(Beginning of Records for the task)
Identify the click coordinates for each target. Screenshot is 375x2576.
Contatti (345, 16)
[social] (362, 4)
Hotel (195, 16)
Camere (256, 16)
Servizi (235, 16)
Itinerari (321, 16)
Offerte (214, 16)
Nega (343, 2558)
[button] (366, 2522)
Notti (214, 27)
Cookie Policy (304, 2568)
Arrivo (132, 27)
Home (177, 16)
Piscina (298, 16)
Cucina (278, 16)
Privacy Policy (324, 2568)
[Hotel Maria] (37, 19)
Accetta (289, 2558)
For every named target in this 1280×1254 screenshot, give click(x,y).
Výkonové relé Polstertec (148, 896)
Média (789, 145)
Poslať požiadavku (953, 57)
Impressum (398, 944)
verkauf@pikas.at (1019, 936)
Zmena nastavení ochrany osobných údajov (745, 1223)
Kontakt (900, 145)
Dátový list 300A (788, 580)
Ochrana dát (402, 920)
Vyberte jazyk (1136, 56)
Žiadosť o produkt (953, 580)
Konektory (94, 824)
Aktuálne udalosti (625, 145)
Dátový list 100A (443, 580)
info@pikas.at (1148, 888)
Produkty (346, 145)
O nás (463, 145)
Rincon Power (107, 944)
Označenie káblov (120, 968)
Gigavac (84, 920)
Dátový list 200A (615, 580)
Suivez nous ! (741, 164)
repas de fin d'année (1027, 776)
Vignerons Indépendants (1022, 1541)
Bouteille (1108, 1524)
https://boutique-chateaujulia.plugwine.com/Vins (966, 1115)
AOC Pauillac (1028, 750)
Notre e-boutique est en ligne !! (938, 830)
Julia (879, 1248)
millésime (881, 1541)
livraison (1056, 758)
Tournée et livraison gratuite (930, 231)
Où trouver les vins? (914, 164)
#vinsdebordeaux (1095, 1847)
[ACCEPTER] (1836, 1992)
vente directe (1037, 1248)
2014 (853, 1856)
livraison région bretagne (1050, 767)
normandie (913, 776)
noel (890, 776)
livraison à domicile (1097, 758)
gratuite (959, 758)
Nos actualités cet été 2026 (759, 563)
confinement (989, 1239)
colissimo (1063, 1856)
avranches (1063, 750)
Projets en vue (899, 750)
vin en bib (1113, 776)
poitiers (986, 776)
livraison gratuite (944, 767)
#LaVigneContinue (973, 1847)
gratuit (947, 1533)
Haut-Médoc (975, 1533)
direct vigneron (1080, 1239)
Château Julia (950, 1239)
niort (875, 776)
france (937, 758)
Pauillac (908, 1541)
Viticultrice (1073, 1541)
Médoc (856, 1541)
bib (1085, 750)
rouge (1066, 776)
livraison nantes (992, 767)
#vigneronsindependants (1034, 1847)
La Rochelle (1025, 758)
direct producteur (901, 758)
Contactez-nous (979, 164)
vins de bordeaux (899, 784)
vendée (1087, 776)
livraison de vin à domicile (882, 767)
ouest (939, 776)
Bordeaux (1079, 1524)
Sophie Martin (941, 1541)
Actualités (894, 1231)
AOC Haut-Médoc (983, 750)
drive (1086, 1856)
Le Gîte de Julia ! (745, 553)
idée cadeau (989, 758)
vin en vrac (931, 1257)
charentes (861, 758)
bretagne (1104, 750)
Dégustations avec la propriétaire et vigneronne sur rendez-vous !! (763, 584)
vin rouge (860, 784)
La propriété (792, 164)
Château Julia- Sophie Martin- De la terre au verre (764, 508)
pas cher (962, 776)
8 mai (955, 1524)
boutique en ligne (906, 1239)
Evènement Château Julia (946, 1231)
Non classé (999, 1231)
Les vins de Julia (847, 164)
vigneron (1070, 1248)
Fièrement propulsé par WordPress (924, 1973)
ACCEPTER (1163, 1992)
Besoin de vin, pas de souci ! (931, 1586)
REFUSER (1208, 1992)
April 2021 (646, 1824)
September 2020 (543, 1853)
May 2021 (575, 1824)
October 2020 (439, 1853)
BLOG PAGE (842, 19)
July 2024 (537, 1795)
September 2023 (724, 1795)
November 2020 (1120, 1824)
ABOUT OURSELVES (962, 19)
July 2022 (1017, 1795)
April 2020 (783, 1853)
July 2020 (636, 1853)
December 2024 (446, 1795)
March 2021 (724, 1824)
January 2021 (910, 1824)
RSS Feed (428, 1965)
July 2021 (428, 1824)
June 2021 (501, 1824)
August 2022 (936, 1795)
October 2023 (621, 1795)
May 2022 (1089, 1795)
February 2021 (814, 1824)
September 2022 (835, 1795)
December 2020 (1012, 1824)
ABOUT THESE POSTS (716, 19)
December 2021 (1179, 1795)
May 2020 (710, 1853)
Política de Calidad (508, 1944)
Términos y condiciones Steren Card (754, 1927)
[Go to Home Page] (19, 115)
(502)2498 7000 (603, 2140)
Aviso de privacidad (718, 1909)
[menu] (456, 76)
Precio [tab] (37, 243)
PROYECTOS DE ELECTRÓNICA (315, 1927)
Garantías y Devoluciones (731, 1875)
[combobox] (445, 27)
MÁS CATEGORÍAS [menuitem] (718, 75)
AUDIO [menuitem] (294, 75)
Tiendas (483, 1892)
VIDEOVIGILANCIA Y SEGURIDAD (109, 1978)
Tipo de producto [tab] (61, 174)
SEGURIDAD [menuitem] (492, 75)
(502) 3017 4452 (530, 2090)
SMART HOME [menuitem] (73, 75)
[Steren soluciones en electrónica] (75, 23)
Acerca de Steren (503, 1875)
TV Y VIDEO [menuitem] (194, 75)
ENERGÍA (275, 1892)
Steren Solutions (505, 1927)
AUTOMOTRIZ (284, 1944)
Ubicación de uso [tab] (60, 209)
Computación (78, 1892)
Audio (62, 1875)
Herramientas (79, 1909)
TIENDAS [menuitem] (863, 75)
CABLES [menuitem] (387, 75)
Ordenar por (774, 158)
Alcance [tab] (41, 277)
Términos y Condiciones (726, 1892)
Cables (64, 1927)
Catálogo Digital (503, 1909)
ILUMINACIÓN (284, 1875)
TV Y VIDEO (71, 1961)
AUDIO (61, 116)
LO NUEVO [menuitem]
(End of Records for the task)
Task prompt:
Copy out each line of the records above that includes "boutique".

Response to the task:
https://boutique-chateaujulia.plugwine.com/Vins (966, 1115)
Notre e-boutique est en ligne !! (938, 830)
boutique en ligne (906, 1239)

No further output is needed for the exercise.